_WHAT TO PRODUCE_
Rewrite the lines of the records below as a numbered list, omitting any blank lines and leaving out the pictures.

_RECORDS FOR THIS EXERCISE_
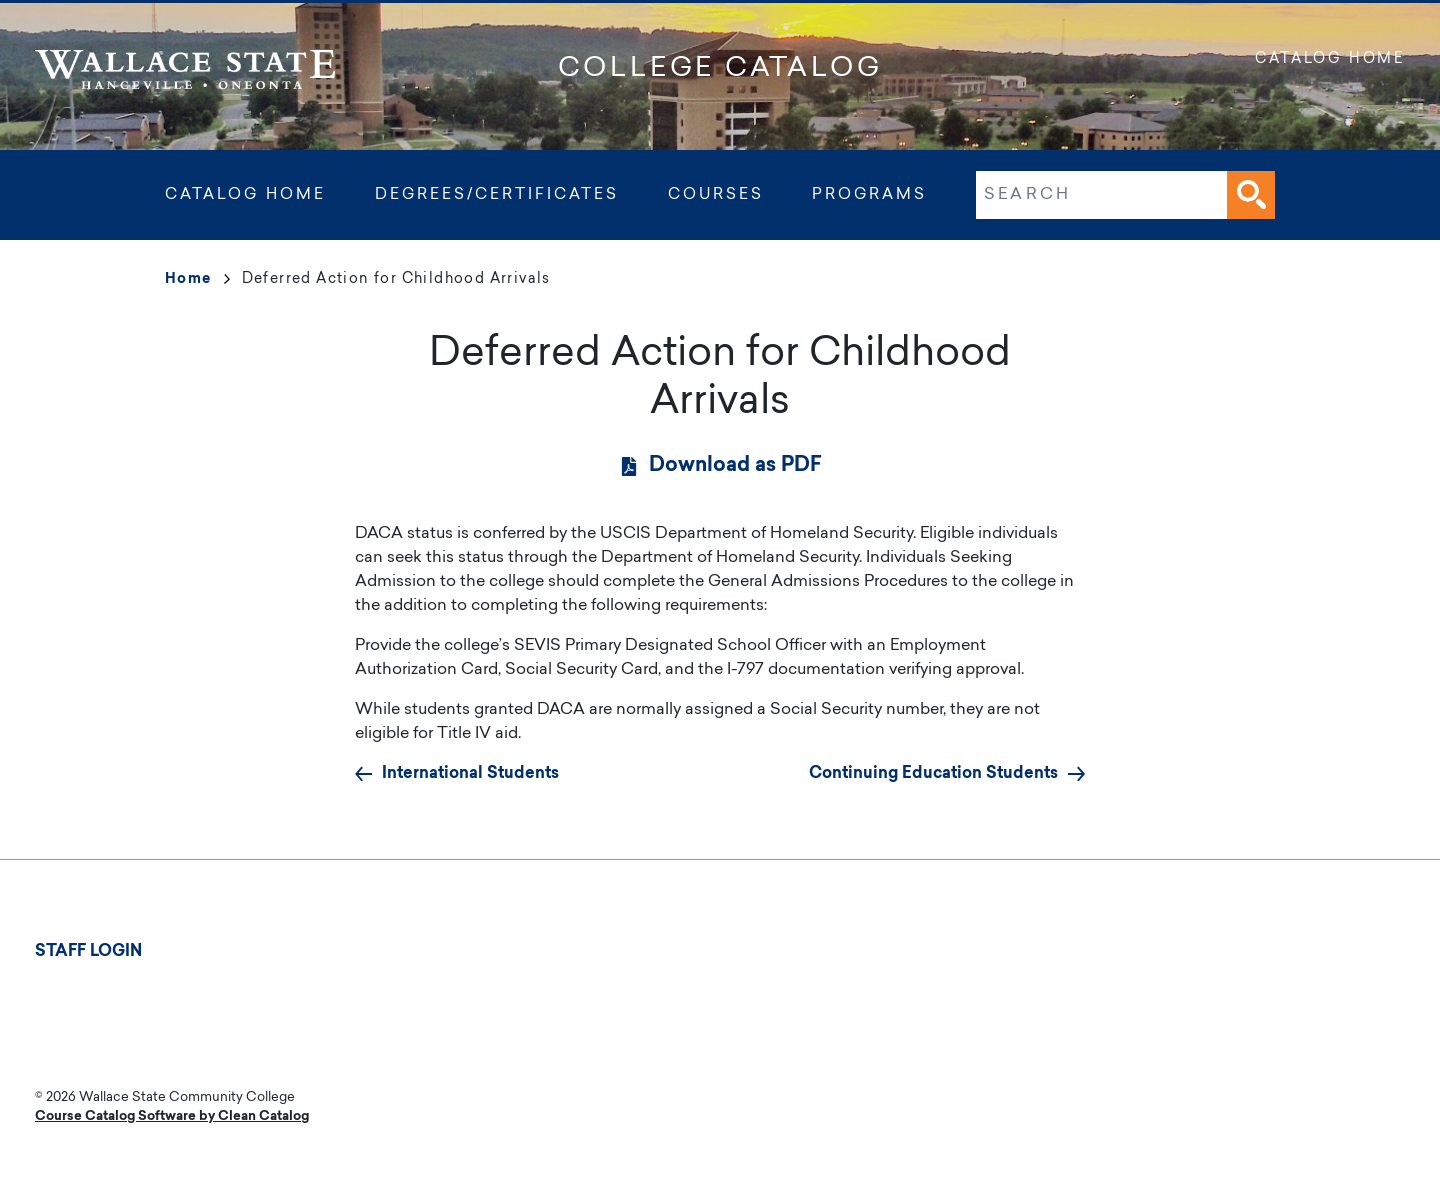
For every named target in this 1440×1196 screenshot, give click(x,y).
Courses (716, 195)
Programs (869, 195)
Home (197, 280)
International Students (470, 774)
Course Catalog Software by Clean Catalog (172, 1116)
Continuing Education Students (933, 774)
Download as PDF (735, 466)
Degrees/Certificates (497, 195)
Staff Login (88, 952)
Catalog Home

_ANSWER_
1. For every named target in this 1440×1196 screenshot, give click(x,y).
2. Courses (716, 195)
3. Programs (869, 195)
4. Home (197, 280)
5. International Students (470, 774)
6. Course Catalog Software by Clean Catalog (172, 1116)
7. Continuing Education Students (933, 774)
8. Download as PDF (735, 466)
9. Degrees/Certificates (497, 195)
10. Staff Login (88, 952)
11. Catalog Home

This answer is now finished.